Webmin's Linux-Firewall will not 'Activate at Boot' inside a Virtuozzo/OpenVZ VPS when running on Debian Lenny. I was surprised to find out, that my firewall had disappeared even after setting it in Webmin to start automatically during reboot. This has changed from Debian 4 to Debian 5, and may apply to other distros.
The setting will be lost after reboot due to interference from Virtuozzo/OpenVZ. The setting is recorded inside the file /etc/network/interfaces (as marked):
# This configuration file is auto-generated.
# WARNING: Do not edit this file, otherwise your changes will be lost.

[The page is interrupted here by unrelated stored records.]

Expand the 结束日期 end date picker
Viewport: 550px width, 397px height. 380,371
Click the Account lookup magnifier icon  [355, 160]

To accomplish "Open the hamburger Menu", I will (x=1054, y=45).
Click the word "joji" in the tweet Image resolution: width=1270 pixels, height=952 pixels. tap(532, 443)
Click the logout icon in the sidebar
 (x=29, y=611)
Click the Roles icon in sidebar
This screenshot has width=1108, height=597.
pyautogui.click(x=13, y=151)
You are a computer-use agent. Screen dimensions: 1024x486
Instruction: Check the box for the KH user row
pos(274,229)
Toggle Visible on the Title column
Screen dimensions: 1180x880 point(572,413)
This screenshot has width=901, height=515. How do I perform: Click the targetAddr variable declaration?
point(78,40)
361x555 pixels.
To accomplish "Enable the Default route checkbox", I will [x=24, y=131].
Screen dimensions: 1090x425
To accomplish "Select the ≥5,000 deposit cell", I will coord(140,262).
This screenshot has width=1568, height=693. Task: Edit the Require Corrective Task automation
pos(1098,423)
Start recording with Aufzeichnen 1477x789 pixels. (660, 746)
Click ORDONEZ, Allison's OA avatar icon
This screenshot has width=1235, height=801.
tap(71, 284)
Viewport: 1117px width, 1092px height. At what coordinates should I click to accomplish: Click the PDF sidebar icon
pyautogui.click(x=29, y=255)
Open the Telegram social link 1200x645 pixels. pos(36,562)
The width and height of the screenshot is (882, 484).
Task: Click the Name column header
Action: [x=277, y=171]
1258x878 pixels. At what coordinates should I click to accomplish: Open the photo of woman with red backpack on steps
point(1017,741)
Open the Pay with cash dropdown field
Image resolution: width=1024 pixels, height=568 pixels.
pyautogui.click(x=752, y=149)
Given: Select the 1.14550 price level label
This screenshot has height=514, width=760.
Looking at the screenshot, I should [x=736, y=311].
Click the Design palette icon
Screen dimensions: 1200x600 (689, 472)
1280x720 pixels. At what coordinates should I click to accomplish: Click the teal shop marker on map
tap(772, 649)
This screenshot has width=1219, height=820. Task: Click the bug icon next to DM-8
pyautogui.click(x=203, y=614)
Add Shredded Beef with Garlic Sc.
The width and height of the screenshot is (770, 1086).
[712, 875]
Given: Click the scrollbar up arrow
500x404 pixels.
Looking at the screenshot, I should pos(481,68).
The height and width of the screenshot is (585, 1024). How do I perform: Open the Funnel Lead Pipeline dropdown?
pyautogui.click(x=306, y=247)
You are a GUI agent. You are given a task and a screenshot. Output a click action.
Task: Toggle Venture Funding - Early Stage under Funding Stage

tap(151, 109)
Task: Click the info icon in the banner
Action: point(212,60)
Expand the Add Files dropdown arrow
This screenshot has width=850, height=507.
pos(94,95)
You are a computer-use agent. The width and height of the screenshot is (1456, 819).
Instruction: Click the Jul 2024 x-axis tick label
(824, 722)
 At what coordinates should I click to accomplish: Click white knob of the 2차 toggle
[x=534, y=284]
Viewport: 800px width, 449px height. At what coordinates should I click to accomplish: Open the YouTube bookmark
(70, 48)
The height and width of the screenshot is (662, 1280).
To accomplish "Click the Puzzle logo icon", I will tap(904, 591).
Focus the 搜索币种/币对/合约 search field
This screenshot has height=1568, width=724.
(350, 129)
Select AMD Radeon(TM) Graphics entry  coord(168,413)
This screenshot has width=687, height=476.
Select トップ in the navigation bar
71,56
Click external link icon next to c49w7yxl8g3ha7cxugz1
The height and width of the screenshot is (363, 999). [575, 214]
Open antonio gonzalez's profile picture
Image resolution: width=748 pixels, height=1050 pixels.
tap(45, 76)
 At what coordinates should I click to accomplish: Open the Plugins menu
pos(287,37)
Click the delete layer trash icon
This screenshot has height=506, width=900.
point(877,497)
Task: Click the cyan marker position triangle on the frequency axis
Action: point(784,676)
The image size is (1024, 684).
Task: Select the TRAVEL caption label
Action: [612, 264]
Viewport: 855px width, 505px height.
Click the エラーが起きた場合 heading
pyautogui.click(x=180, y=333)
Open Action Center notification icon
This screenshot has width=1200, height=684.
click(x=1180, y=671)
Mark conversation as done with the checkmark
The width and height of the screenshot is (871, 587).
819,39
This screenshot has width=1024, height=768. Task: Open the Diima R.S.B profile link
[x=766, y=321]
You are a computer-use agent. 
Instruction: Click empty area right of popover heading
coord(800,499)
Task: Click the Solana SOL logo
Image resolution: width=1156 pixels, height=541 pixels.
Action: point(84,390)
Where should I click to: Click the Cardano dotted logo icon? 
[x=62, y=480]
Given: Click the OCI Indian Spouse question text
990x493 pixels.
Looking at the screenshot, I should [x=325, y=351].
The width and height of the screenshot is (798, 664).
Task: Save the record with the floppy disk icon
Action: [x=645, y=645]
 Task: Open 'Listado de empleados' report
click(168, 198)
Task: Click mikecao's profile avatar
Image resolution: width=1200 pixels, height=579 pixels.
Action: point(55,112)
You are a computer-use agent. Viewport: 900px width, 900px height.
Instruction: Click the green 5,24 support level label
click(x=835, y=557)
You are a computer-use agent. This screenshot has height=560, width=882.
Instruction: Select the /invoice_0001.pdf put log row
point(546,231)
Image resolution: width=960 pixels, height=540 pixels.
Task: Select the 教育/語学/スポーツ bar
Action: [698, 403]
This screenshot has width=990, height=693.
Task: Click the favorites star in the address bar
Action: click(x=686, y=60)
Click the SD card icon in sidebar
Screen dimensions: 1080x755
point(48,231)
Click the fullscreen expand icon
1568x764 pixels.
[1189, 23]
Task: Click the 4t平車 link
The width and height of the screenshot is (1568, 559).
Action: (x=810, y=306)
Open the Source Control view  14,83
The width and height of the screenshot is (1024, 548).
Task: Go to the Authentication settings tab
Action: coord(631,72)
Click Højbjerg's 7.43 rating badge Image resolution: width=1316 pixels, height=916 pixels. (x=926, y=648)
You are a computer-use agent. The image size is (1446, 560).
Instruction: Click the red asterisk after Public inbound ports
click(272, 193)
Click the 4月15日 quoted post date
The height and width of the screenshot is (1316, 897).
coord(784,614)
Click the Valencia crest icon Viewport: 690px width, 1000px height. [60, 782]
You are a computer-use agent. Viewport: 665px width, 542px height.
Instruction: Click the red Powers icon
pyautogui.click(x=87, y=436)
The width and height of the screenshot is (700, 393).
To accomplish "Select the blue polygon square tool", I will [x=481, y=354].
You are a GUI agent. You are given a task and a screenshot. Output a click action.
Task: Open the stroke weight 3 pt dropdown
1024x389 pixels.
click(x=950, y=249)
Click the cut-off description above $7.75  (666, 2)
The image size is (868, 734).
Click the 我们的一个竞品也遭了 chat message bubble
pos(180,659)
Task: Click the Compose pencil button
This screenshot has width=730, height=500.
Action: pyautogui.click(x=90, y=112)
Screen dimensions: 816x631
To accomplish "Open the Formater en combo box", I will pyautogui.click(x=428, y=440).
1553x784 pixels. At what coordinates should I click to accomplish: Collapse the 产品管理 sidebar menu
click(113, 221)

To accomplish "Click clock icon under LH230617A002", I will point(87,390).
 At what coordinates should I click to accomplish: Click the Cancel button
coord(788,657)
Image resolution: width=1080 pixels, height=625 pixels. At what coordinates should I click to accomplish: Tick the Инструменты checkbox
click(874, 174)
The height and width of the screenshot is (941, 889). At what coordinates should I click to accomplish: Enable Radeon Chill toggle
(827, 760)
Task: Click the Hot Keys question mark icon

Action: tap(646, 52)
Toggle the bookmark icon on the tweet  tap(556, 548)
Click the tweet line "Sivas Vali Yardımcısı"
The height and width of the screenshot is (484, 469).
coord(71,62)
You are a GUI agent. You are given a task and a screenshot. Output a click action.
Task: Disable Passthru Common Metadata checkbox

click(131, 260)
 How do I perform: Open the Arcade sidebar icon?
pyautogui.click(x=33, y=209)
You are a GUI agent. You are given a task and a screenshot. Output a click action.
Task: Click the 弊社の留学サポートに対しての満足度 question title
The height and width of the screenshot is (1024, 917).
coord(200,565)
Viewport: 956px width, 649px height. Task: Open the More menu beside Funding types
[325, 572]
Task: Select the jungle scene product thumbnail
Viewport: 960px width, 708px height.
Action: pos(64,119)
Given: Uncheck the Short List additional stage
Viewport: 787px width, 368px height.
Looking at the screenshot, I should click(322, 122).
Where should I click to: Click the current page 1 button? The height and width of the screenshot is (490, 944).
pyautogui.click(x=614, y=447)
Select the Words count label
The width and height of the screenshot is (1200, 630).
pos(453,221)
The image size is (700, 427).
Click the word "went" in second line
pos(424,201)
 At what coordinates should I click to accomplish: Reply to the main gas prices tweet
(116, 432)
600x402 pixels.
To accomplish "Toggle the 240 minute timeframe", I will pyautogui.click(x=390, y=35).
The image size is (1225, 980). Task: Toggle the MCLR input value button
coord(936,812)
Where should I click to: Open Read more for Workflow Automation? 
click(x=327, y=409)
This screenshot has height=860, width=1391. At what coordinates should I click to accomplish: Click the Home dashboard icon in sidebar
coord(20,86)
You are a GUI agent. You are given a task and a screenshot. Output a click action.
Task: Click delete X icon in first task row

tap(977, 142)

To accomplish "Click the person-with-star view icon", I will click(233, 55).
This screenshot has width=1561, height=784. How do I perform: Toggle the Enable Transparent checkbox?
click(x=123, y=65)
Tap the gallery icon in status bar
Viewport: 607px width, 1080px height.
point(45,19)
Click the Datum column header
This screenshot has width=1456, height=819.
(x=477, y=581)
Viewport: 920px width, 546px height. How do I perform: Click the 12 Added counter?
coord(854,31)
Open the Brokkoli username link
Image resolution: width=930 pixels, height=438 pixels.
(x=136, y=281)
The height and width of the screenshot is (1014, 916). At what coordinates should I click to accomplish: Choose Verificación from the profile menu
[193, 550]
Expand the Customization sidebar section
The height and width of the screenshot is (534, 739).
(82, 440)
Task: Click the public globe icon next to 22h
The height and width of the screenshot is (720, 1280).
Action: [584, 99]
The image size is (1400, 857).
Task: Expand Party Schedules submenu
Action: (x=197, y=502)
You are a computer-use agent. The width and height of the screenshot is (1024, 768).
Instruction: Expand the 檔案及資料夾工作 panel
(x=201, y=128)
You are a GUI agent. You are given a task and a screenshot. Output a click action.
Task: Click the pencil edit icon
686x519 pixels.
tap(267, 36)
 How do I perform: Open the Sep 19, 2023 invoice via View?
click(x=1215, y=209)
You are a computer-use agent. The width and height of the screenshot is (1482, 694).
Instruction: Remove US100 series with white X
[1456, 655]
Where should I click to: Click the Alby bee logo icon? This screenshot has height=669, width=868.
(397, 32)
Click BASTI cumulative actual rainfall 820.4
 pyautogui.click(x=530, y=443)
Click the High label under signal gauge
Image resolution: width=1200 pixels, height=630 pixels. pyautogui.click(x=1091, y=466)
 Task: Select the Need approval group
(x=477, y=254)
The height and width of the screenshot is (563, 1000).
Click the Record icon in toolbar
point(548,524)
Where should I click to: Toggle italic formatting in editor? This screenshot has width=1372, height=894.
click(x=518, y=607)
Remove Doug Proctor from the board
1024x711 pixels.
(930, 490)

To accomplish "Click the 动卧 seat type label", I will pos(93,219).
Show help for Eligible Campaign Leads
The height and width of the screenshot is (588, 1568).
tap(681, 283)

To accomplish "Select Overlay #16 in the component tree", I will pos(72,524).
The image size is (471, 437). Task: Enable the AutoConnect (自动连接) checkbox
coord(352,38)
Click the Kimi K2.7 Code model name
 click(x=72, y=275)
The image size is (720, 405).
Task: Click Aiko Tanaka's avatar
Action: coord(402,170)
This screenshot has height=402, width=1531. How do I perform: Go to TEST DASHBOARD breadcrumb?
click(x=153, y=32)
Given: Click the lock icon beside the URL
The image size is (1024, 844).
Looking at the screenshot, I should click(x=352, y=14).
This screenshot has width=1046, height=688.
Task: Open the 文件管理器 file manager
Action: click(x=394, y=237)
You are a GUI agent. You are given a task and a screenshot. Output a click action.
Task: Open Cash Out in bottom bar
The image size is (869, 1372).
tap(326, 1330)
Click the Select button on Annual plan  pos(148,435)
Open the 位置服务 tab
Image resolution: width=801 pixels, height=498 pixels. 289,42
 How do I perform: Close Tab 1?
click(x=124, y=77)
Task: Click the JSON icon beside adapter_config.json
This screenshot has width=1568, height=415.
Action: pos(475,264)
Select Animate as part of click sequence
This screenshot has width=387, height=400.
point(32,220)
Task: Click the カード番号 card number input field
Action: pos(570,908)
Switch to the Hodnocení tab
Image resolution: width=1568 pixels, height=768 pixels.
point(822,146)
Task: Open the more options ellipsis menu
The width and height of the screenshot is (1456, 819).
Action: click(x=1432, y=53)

# Please edit template /etc/network/interfaces.template instead.
auto lo
iface lo inet loopback
address 127.0.0.1
netmask 255.0.0.0
broadcast 127.255.255.255
up ip route replace 127.0.0.0/8 dev lo
post-up iptables-restore < /etc/iptables.up.rules
# Auto generated venet0 interfaces
auto venet0
...
In Virtuozzo/OpenVZ, the file is overwritten at each reboot, as documented here: http://wiki.vpslink.com/Differences_between_Virtual_Private_Servers_and_Dedicated_Servers
Webmin does not take this into account, as it has no awareness of the VPS environment. As a result the Webmin setting cannot be used inside the VPS. A workaround is to manually append the setting to /etc/network/interfaces.template in the applicable location:
post-up iptables-restore < /etc/iptables.up.rules
Comments
Submitted by JamieCameron on Mon, 06/08/2009 - 18:51 Comment #1
There is a work-around for this - in the Linux Firewall module, click on Module Config and set the 'IPtables save file to edit' to /etc/iptables.up.rules . Then enable the firewall at boot.
This will cause Webmin to create a separate init script to run iptables-restore at boot.
Submitted by Issues on Sun, 06/28/2009 - 01:25 Comment #2
Automatically closed -- issue fixed for 2 weeks with no activity.